§ TASKS FOR THIS EXERCISE
1/ Answer these questions using the forum thread about alternatives to xbindkeys:
(a) Which window manager is the first poster using?
(b) Which two window managers does the reply say already have keyboard shortcuts?
(c) Which two window managers does the reply's author say they tend to use these days?
2/ Summarize the forum thread about alternatives to xbindkeys in two sentences.
3/ Extend the forum thread about alternatives to xbindkeys by writing what comes after its final sentence.

§ TEXT BLOCK
Start
# Alternative to xbindkeys?



## Spartrekus (Jun 25, 2017)

Hello,

Using Blackbox, I am looking for an alternative to xbindkeys, which would be easy to compile and likely just with the minimum lib Xlib?

bbkeys was ok before, but let's look for new alternative.

Thank you


----------



## scottro (Jun 25, 2017)

Is Blackbox still developed?  Both Fluxbox and OpenBox have keyboard shortcuts, and the ability to customize them.
I suspect (ONLY my guess), that as it's so common for window managers to have the ability to customize keyboard shortcuts, there aren't too many people working on alternatives.  Using dmenu might be a workaround, you get one shortcut to open it, then you can type any command into it.

In my Blackbox using days, I really liked bbkeys, but haven't kept up with any of the keybinding programs these days.  Nothing against them, just that these days I tend to use either Openbox or dwm, both of which have their own method of keyboard shortcut.
Sorry to be of such little help here, hopefully, someone else has better answers.
End
§ RECORDS SHOWN
Start
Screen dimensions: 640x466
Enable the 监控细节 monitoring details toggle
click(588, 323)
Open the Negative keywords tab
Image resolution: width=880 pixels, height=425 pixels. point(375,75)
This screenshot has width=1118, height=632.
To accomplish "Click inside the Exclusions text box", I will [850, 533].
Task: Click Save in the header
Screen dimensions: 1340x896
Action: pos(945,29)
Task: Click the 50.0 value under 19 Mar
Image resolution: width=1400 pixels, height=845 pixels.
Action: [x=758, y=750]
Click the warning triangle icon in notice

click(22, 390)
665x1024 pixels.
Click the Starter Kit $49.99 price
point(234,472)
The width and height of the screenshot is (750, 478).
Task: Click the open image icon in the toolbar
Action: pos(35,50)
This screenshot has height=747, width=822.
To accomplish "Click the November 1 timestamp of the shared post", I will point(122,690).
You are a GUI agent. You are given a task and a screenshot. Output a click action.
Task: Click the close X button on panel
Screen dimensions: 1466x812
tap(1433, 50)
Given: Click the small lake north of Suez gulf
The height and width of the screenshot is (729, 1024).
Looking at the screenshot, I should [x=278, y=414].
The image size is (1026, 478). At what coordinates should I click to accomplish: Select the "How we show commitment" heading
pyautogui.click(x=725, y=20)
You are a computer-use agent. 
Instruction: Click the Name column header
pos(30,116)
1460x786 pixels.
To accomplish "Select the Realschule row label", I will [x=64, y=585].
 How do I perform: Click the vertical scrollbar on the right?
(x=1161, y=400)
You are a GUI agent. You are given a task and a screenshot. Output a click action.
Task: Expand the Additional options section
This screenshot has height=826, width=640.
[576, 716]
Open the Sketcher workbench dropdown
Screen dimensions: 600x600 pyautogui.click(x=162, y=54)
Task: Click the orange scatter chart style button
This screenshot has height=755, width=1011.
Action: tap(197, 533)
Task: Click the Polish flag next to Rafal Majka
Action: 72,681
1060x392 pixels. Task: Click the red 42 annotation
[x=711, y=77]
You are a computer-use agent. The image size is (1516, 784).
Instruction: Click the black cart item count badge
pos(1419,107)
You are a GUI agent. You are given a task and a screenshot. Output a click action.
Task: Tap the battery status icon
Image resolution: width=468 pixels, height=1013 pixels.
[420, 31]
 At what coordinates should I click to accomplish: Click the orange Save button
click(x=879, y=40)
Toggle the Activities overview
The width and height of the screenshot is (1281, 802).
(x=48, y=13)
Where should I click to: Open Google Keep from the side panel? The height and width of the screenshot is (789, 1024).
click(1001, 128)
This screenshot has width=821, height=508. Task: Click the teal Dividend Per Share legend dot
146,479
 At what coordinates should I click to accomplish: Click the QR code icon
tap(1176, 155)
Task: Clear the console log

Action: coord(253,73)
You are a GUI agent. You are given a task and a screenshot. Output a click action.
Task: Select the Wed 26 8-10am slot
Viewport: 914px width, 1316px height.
End
§ THE RESPONSES
1/
(a) Blackbox
(b) Fluxbox and OpenBox
(c) Openbox and dwm

2/ A Blackbox user asks for an easy-to-compile alternative to xbindkeys that needs little beyond Xlib, noting that bbkeys was fine before. A reply points out that Fluxbox and OpenBox have customizable keyboard shortcuts, suggests dmenu as a possible workaround, and admits the poster hasn't kept up with keybinding programs.

3/
----------



## Spartrekus (Jun 26, 2017)

scottro said:


> Is Blackbox still developed?  Both Fluxbox and OpenBox have keyboard shortcuts, and the ability to customize them.
> I suspect (ONLY my guess), that as it's so common for window managers to have the ability to customize keyboard shortcuts, there aren't too many people working on alternatives.  Using dmenu might be a workaround, you get one shortcut to open it, then you can type any command into it.
> 
> In my Blackbox using days, I really liked bbkeys, but haven't kept up with any of the keybinding programs these days.  (Nothing against them, just that these days I tend to use either Openbox or dwm, both of which have their own method of keyboard shortcut.
> Sorry to be of such little help here, hopefully, someone else has better answers.



Fluxbox is a huge cosumer of memory in comparision with blackbox ... memory is important, even on super computers.


----------



## uzsolt (Jun 26, 2017)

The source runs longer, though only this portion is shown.